→ Work required: Without omitting anything, return the records precisely as given.
════════════════════
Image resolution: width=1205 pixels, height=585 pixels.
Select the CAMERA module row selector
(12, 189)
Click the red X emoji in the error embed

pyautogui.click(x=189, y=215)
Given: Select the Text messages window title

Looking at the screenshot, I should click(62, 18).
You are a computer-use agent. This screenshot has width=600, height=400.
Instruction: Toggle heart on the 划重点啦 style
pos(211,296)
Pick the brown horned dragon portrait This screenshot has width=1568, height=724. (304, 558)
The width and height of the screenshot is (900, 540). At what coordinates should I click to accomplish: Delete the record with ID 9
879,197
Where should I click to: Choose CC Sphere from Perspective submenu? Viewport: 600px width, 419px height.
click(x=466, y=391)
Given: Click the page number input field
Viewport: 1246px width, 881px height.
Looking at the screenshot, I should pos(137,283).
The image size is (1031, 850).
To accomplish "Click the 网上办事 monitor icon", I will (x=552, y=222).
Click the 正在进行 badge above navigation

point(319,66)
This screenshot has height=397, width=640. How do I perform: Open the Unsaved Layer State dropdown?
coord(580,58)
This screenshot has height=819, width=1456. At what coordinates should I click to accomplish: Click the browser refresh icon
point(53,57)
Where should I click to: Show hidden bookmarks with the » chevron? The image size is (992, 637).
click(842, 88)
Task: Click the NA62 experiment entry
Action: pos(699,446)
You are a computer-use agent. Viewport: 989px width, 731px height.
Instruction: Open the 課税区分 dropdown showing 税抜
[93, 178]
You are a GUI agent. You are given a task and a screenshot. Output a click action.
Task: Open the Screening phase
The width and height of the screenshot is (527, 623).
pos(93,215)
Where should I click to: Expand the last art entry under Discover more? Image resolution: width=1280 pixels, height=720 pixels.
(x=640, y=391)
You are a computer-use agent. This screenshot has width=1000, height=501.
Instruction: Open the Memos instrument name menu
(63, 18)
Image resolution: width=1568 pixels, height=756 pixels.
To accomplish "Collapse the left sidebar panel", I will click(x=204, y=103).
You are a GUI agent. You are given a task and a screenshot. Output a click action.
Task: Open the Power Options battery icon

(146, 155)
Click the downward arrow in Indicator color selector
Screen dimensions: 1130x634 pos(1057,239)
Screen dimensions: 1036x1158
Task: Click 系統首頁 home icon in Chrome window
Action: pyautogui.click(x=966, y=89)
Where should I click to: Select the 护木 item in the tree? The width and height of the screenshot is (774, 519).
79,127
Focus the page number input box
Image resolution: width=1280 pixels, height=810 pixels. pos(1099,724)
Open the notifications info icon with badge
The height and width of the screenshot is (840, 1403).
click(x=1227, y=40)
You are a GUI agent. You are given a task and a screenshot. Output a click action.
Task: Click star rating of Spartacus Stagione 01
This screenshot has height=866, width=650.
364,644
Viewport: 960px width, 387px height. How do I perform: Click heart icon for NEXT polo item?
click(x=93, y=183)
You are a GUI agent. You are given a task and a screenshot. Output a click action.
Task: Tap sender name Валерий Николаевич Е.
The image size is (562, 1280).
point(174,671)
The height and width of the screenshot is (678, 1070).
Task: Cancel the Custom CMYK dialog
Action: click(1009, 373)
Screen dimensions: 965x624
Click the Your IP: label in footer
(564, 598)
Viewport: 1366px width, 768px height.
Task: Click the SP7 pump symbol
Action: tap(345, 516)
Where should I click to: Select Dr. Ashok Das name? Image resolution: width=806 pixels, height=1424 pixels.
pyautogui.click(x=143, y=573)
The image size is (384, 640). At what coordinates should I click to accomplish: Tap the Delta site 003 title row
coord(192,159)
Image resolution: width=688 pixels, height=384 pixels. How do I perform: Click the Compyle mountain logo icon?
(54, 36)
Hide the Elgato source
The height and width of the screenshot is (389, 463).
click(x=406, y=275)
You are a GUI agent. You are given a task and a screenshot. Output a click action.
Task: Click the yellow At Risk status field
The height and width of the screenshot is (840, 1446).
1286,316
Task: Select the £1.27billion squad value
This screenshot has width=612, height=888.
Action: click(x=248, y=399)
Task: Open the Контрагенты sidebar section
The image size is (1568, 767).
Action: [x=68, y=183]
════════════════════
→ Solution below:
Image resolution: width=1205 pixels, height=585 pixels.
Select the CAMERA module row selector
(12, 189)
Click the red X emoji in the error embed

pyautogui.click(x=189, y=215)
Given: Select the Text messages window title

Looking at the screenshot, I should click(62, 18).
You are a computer-use agent. This screenshot has width=600, height=400.
Instruction: Toggle heart on the 划重点啦 style
pos(211,296)
Pick the brown horned dragon portrait This screenshot has width=1568, height=724. (304, 558)
The width and height of the screenshot is (900, 540). At what coordinates should I click to accomplish: Delete the record with ID 9
879,197
Where should I click to: Choose CC Sphere from Perspective submenu? Viewport: 600px width, 419px height.
click(x=466, y=391)
Given: Click the page number input field
Viewport: 1246px width, 881px height.
Looking at the screenshot, I should pos(137,283).
The image size is (1031, 850).
To accomplish "Click the 网上办事 monitor icon", I will (x=552, y=222).
Click the 正在进行 badge above navigation

point(319,66)
This screenshot has height=397, width=640. How do I perform: Open the Unsaved Layer State dropdown?
coord(580,58)
This screenshot has height=819, width=1456. At what coordinates should I click to accomplish: Click the browser refresh icon
point(53,57)
Where should I click to: Show hidden bookmarks with the » chevron? The image size is (992, 637).
click(842, 88)
Task: Click the NA62 experiment entry
Action: pos(699,446)
You are a computer-use agent. Viewport: 989px width, 731px height.
Instruction: Open the 課税区分 dropdown showing 税抜
[93, 178]
You are a GUI agent. You are given a task and a screenshot. Output a click action.
Task: Open the Screening phase
The width and height of the screenshot is (527, 623).
pos(93,215)
Where should I click to: Expand the last art entry under Discover more? Image resolution: width=1280 pixels, height=720 pixels.
(x=640, y=391)
You are a computer-use agent. This screenshot has width=1000, height=501.
Instruction: Open the Memos instrument name menu
(63, 18)
Image resolution: width=1568 pixels, height=756 pixels.
To accomplish "Collapse the left sidebar panel", I will click(x=204, y=103).
You are a GUI agent. You are given a task and a screenshot. Output a click action.
Task: Open the Power Options battery icon

(146, 155)
Click the downward arrow in Indicator color selector
Screen dimensions: 1130x634 pos(1057,239)
Screen dimensions: 1036x1158
Task: Click 系統首頁 home icon in Chrome window
Action: pyautogui.click(x=966, y=89)
Where should I click to: Select the 护木 item in the tree? The width and height of the screenshot is (774, 519).
79,127
Focus the page number input box
Image resolution: width=1280 pixels, height=810 pixels. pos(1099,724)
Open the notifications info icon with badge
The height and width of the screenshot is (840, 1403).
click(x=1227, y=40)
You are a GUI agent. You are given a task and a screenshot. Output a click action.
Task: Click star rating of Spartacus Stagione 01
This screenshot has height=866, width=650.
364,644
Viewport: 960px width, 387px height. How do I perform: Click heart icon for NEXT polo item?
click(x=93, y=183)
You are a GUI agent. You are given a task and a screenshot. Output a click action.
Task: Tap sender name Валерий Николаевич Е.
The image size is (562, 1280).
point(174,671)
The height and width of the screenshot is (678, 1070).
Task: Cancel the Custom CMYK dialog
Action: click(1009, 373)
Screen dimensions: 965x624
Click the Your IP: label in footer
(564, 598)
Viewport: 1366px width, 768px height.
Task: Click the SP7 pump symbol
Action: tap(345, 516)
Where should I click to: Select Dr. Ashok Das name? Image resolution: width=806 pixels, height=1424 pixels.
pyautogui.click(x=143, y=573)
The image size is (384, 640). At what coordinates should I click to accomplish: Tap the Delta site 003 title row
coord(192,159)
Image resolution: width=688 pixels, height=384 pixels. How do I perform: Click the Compyle mountain logo icon?
(54, 36)
Hide the Elgato source
The height and width of the screenshot is (389, 463).
click(x=406, y=275)
You are a GUI agent. You are given a task and a screenshot. Output a click action.
Task: Click the yellow At Risk status field
The height and width of the screenshot is (840, 1446).
1286,316
Task: Select the £1.27billion squad value
This screenshot has width=612, height=888.
Action: click(x=248, y=399)
Task: Open the Контрагенты sidebar section
The image size is (1568, 767).
Action: [x=68, y=183]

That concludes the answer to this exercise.